Britain's Royal Navy is sending in additional warship and tanker to the gulf. The tanker will deploy next month, the warship later this year. It

will replace another warship the HMS Duncan which you can see here. It was recently deployed to the region after the Iranian boats reportedly tried to

seize a British oil tanker.

Exactly 50 years ago, Apollo 11 took off from Cape Canaveral in Florida for the first mission where men walked on the moon. The commemorations and

celebrations began today, culminate on Saturday, that is the 50th anniversary, of course, of the moon landing.

U.S. Democratic presidential candidate Joe Biden is warning Donald Trump he might want to think twice before attacking his age or questioning his

mental faculties. Biden says if that happens on a debate stage, he'll challenge the president to a push-up contest right there and then.

President Trump says his administration will look into unsubstantiated claims that Google is collaborating with the Chinese government. Now, the

president is responding to accusations made by Peter Thiel; the tech entrepreneur and prominent Trump supporter. Thiel is alleging Chinese

intelligence has infiltrated Google's senior management, and says Google should be investigated for treason.

[15:35:00] Thiel hasn't provided any evidence for this claim, and Google insists the allegations simply are not true. Ahiza Garcia is in San

Francisco. So upon what basis is this extraordinary claim made other than a wing and a prayer?

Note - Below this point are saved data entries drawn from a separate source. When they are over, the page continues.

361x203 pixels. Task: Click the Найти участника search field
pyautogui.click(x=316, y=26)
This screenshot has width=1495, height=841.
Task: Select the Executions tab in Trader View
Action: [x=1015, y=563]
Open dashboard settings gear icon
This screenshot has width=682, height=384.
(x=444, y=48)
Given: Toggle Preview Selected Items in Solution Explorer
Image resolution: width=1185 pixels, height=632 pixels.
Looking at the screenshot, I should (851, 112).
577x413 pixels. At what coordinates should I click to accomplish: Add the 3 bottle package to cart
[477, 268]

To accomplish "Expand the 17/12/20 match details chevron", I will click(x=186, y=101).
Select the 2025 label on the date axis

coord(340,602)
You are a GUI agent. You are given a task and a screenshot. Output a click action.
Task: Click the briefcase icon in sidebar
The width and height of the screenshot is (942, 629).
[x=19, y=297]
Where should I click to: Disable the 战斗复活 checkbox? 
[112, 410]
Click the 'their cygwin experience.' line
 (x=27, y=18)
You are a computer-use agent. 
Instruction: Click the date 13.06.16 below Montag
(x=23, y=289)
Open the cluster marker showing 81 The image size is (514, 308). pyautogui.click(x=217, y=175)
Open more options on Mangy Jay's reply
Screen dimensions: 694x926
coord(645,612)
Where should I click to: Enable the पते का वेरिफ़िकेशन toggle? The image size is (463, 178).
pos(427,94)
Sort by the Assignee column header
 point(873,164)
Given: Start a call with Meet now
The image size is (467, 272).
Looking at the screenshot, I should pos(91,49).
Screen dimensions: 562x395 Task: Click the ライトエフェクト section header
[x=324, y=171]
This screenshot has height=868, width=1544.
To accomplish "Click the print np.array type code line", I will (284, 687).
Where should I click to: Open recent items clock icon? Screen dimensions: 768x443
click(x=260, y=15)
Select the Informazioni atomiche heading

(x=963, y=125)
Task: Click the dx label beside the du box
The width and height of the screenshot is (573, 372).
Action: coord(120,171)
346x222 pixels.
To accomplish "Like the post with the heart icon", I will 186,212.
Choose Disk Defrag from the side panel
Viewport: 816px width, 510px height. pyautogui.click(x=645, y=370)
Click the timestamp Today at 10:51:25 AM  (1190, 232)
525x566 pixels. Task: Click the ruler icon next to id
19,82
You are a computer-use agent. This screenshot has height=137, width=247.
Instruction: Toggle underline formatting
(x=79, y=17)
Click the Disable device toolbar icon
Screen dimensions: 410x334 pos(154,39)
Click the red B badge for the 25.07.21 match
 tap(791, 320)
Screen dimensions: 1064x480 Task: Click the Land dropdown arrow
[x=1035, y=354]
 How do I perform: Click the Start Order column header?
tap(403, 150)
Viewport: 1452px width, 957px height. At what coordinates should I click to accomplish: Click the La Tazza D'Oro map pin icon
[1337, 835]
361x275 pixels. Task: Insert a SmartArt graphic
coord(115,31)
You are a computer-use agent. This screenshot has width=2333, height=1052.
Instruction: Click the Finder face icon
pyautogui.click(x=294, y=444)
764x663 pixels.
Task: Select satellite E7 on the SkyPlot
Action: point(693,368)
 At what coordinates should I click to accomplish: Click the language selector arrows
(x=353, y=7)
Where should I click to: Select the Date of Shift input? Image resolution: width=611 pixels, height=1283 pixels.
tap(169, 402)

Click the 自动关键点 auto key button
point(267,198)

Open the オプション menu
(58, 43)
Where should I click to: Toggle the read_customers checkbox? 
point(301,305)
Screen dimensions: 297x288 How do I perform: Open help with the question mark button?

AHIZA GARCIA, CNN BUSINESS WRITER: It's entirely unclear why Thiel is making these allegations right now. I mean, unless he knows something that

the rest of the general public does not in which case he should, you know, bring forward and elaborate on what he knows.

But as of right now, it's entirely unclear why he's making these claims, and in fact, you know, Larry Kudlow; the director of the National Economic

Council and an adviser to President Trump has said that he has not seen anything to really support this. So, you know, those --

QUEST: Right --

GARCIA: Claims seem to be largely unfounded as of right now.

QUEST: Yes, but the president deciding to say he'll look into it, that adds a veneer of legitimacy to these. Do we know how they're going to look

into it? Are they bringing in federal agencies and the like?

GARCIA: It's unclear at the moment. Thiel has said that the FBI and the CIA should be investigating this. But I think it's important to put this

into context, right? Right now, Big Tech is facing a lot of scrutiny. As you mentioned earlier, they are -- you know, there are hearings ongoing

right now about how big these tech companies have gotten.

And one thing that's important to remember is that Peter Thiel is on the board of directors of Facebook, and Facebook has been under a lot of

scrutiny right now. But with these allegations, a lot of that has -- a lot of that attention has shifted and now --

QUEST: Right --

GARCIA: Google is leading the -- you know, he's leading headlines.

QUEST: Good opportunity since you're in San Francisco and you're part of our digital team there covering Silicon Valley. Just to get your

perspective and assessment, does Silicon Valley feel under threat as Washington investigates every nook and cranny. When you go out to the bars

and restaurants and talk to people in the business, what do they think?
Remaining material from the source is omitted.